◆ RECORDED DATA ◆

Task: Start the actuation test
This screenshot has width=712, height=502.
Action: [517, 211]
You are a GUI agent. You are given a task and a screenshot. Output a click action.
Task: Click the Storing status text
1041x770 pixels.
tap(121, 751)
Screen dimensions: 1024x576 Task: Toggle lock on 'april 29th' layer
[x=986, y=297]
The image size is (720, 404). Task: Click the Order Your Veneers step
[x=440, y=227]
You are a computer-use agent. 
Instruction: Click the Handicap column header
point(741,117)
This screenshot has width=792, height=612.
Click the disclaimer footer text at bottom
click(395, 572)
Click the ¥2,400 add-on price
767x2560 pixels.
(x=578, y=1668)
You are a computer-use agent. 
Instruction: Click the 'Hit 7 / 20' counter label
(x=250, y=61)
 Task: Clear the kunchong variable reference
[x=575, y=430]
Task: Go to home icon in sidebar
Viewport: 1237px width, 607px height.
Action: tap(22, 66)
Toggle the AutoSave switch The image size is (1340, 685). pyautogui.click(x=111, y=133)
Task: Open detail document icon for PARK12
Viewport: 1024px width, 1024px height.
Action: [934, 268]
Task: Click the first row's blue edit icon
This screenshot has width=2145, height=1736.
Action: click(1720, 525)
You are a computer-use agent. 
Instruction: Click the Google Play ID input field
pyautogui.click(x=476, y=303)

◆ PROBLEM TO SOLVE ◆
Word for word, restate the lines above.

◆ ANSWER SPACE ◆
Task: Start the actuation test
This screenshot has width=712, height=502.
Action: [517, 211]
You are a GUI agent. You are given a task and a screenshot. Output a click action.
Task: Click the Storing status text
1041x770 pixels.
tap(121, 751)
Screen dimensions: 1024x576 Task: Toggle lock on 'april 29th' layer
[x=986, y=297]
The image size is (720, 404). Task: Click the Order Your Veneers step
[x=440, y=227]
You are a computer-use agent. 
Instruction: Click the Handicap column header
point(741,117)
This screenshot has width=792, height=612.
Click the disclaimer footer text at bottom
click(395, 572)
Click the ¥2,400 add-on price
767x2560 pixels.
(x=578, y=1668)
You are a computer-use agent. 
Instruction: Click the 'Hit 7 / 20' counter label
(x=250, y=61)
 Task: Clear the kunchong variable reference
[x=575, y=430]
Task: Go to home icon in sidebar
Viewport: 1237px width, 607px height.
Action: tap(22, 66)
Toggle the AutoSave switch The image size is (1340, 685). pyautogui.click(x=111, y=133)
Task: Open detail document icon for PARK12
Viewport: 1024px width, 1024px height.
Action: [934, 268]
Task: Click the first row's blue edit icon
This screenshot has width=2145, height=1736.
Action: click(1720, 525)
You are a computer-use agent. 
Instruction: Click the Google Play ID input field
pyautogui.click(x=476, y=303)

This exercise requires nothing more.